Which steps should a data analyst take to accomplish this task efficiently and securely?
- A. Create an AWS Lambda function to process the DynamoDB stream. Decrypt the sensitive data using the same KMS key. Save the output to a restricted S3 bucket for the finance team. Create a finance table in Amazon Redshift that is accessible to the finance team only. Use the COPY command to load the data from Amazon S3 to the finance table.
- B. Create an AWS Lambda function to process the DynamoDB stream. Save the output to a restricted S3 bucket for the finance team. Create a finance table in Amazon Redshift that is accessible to the finance team only. Use the COPY command with the IAM role that has access to the KMS key to load the data from S3 to the finance table.
- C. Create an Amazon EMR cluster with an EMR_EC2_DefaultRole role that has access to the KMS key. Create Apache Hive tables that reference the data stored in DynamoDB and the finance table in Amazon Redshift. In Hive, select the data from DynamoDB and then insert the output to the finance table in Amazon Redshift.
- D. Create an Amazon EMR cluster. Create Apache Hive tables that reference the data stored in DynamoDB. Insert the output to the restricted Amazon S3 bucket for the finance team. Use the COPY command with the IAM role that has access to the KMS key to load the data from Amazon S3 to the finance table in Amazon Redshift.

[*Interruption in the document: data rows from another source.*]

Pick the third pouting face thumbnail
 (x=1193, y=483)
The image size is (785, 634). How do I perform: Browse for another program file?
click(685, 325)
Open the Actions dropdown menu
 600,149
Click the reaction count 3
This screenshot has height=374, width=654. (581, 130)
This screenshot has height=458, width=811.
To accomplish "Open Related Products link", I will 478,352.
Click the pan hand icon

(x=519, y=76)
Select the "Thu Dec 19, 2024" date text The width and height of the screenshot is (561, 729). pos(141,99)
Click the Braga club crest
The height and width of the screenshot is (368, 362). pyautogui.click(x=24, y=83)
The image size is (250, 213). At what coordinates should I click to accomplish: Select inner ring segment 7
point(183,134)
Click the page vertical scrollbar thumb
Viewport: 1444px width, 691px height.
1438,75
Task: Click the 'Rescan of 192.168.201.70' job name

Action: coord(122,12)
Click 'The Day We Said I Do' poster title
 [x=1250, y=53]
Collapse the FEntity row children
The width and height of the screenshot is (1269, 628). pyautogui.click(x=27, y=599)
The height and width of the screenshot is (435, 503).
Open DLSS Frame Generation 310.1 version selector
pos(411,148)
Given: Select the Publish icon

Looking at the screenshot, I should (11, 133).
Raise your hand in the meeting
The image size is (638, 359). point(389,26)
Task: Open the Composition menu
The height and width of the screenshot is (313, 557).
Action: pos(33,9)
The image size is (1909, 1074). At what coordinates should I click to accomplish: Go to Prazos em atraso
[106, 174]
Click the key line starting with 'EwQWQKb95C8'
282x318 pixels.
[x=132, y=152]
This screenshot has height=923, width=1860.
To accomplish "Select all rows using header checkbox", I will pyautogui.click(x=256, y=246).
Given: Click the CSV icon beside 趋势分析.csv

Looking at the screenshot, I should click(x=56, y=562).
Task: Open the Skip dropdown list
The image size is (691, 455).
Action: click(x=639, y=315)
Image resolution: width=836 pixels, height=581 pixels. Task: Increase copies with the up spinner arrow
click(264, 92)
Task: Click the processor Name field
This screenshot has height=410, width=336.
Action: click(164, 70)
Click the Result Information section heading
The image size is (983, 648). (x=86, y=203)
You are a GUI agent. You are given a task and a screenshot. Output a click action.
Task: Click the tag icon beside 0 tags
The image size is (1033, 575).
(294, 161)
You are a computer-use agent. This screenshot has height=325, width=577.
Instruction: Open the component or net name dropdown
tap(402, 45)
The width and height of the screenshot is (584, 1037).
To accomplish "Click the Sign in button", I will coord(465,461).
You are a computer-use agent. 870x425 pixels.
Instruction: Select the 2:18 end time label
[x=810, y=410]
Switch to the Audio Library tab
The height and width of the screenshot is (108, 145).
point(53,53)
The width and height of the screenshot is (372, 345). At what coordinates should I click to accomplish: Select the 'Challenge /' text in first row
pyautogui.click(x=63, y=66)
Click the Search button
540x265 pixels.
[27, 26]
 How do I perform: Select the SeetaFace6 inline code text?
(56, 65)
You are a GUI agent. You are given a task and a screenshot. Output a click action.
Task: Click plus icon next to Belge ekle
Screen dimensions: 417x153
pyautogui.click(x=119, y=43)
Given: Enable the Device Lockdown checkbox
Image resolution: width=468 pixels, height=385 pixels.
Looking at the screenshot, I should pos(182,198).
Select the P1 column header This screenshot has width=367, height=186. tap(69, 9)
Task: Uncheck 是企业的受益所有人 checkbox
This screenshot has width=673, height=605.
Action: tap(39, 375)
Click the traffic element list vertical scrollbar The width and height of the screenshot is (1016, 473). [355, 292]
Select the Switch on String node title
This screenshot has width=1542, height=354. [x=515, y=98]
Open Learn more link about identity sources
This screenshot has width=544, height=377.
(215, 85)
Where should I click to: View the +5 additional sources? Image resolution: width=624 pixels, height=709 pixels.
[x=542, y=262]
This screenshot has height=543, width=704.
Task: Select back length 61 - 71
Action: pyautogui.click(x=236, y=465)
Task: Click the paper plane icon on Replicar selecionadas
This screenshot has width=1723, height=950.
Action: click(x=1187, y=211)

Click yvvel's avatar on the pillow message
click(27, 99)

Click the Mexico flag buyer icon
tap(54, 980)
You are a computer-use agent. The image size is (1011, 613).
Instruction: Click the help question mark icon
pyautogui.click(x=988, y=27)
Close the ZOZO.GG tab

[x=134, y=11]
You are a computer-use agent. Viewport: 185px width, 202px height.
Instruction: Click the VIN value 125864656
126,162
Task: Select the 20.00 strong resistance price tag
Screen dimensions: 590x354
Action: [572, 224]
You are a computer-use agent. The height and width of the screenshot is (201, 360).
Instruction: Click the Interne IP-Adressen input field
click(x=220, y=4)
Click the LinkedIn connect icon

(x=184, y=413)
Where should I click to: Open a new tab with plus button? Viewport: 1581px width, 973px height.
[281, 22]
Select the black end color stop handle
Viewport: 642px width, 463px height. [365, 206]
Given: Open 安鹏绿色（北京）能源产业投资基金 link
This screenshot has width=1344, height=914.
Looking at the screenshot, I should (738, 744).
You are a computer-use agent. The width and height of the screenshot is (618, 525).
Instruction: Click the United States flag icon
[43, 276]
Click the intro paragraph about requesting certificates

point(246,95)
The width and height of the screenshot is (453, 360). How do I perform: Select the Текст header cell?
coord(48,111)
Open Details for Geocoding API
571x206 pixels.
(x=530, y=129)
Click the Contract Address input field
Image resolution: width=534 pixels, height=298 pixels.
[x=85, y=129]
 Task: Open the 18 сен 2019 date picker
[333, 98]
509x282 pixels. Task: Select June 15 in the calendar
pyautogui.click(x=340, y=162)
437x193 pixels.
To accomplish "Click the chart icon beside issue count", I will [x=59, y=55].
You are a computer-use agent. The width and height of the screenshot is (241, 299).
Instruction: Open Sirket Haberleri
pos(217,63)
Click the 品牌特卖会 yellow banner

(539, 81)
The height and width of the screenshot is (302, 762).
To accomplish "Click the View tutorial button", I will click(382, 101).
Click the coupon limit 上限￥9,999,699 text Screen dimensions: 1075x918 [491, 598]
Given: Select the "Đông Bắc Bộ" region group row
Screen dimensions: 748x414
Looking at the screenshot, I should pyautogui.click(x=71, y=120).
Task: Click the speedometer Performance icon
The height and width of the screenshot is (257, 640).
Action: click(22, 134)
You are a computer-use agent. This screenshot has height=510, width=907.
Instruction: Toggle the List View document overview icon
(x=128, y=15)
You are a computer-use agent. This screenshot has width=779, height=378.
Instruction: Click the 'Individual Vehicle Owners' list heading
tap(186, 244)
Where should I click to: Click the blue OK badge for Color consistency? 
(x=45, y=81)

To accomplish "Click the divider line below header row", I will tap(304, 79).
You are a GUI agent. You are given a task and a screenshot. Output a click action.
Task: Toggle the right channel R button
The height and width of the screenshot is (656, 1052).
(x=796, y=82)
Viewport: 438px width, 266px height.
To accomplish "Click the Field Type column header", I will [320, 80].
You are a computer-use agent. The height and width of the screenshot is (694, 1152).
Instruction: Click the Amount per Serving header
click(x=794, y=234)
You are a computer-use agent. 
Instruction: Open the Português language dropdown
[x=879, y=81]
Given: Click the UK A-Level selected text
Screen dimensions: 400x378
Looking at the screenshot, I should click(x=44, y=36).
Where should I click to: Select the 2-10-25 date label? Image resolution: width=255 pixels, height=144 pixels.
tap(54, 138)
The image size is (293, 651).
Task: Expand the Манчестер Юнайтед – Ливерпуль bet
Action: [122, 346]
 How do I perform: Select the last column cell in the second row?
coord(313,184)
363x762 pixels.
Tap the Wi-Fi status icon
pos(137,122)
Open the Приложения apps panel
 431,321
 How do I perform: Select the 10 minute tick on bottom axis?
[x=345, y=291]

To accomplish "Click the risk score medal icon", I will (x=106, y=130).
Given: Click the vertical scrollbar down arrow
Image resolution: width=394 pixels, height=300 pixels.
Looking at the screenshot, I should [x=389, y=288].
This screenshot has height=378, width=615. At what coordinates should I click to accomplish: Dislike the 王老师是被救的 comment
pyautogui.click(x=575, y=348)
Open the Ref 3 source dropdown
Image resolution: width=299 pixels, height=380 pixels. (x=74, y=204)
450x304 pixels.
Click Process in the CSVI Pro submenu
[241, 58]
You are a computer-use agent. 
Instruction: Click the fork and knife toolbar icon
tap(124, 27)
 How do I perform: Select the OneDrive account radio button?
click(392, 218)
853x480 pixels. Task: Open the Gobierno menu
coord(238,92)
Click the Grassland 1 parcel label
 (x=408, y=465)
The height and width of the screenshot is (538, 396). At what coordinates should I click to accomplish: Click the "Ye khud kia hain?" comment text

Note: This is not a good question. C and D can be eliminated because this is a shared Redshift cluster, so you need to create a table accessible only to the finance team. B is wrong as the application uses DynamoDB client-side encryption (not S3 client-side encryption), which means it will not automatically decrypt by AWS, and needs manual decryption before sending to S3 and then COPY’d into Redshift. Even if you want to use COPY ENCRYPTED to copy client-side encrypted S3 files, you need to specify credentials not IAM roles.
However, DynamoDB stream only does new data, so existing data won’t be processed, this is not a perfect answer.
A company is building a data lake and needs to ingest data from a relational database that has time-series data. The company wants to use managed services to accomplish this. The process needs to be scheduled daily and bring incremental data only from the source into Amazon S3.
What is the MOST cost-effective approach to meet these requirements?
- A. Use AWS Glue to connect to the data source using JDBC Drivers. Ingest incremental records only using job bookmarks.
- B. Use AWS Glue to connect to the data source using JDBC Drivers. Store the last updated key in an Amazon DynamoDB table and ingest the data using the updated key as a filter.
- C. Use AWS Glue to connect to the data source using JDBC Drivers and ingest the entire dataset. Use appropriate Apache Spark libraries to compare the dataset, and find the delta.
- D. Use AWS Glue to connect to the data source using JDBC Drivers and ingest the full data. Use AWS DataSync to ensure the delta only is written into Amazon S3.
Note: This is a textbook question.
An Amazon Redshift database contains sensitive user data. Logging is necessary to meet compliance requirements. The logs must contain database authentication attempts, connections, and disconnections. The logs must also contain each query run against the database and record which database user ran each query.
Which steps will create the required logs?
- A. Enable Amazon Redshift Enhanced VPC Routing. Enable VPC Flow Logs to monitor traffic.
- B. Allow access to the Amazon Redshift database using AWS IAM only. Log access using AWS CloudTrail.
- C. Enable audit logging for Amazon Redshift using the AWS Management Console or the AWS CLI.
- D. Enable and download audit reports from AWS Artifact.
A = wrong, enhanced VPC routing means data in/out within VPC. B = wrong, CloudTrail do not log data events, only configuration events. D = wrong, nonsense. This is a textbook question.